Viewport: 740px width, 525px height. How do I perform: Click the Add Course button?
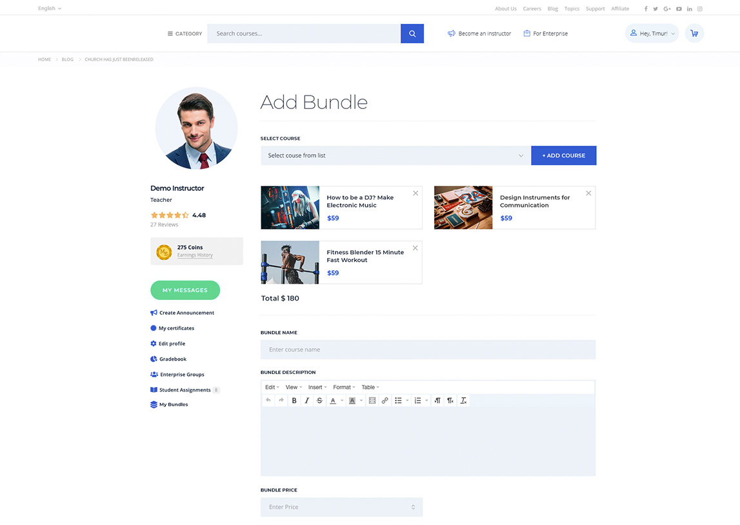coord(563,155)
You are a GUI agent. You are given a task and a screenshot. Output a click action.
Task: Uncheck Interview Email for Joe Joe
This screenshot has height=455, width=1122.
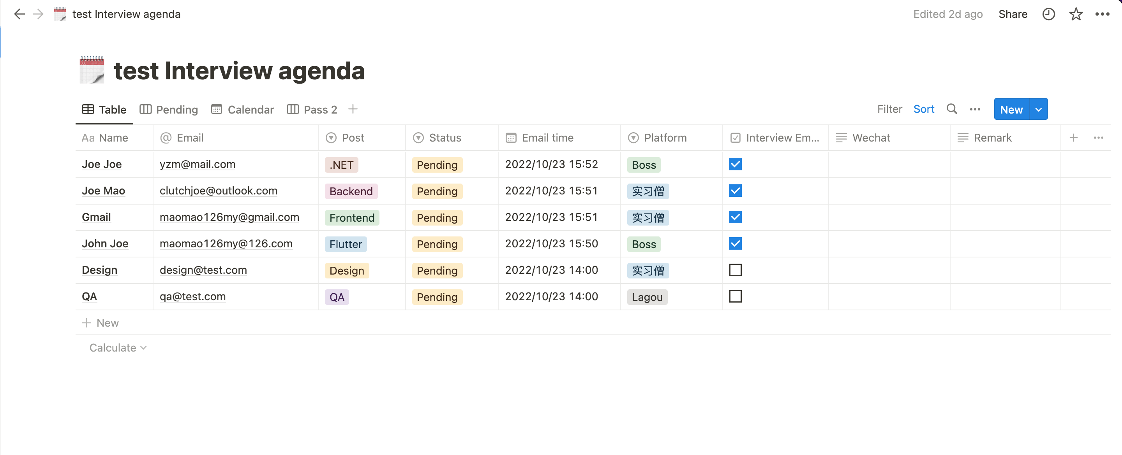[x=735, y=164]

## Task brief
Quote the full listing above word for word; exclude every picture from the copy.

## Written answer
Viewport: 740px width, 525px height. How do I perform: Click the Add Course button?
coord(563,155)
You are a GUI agent. You are given a task and a screenshot. Output a click action.
Task: Uncheck Interview Email for Joe Joe
This screenshot has height=455, width=1122.
[x=735, y=164]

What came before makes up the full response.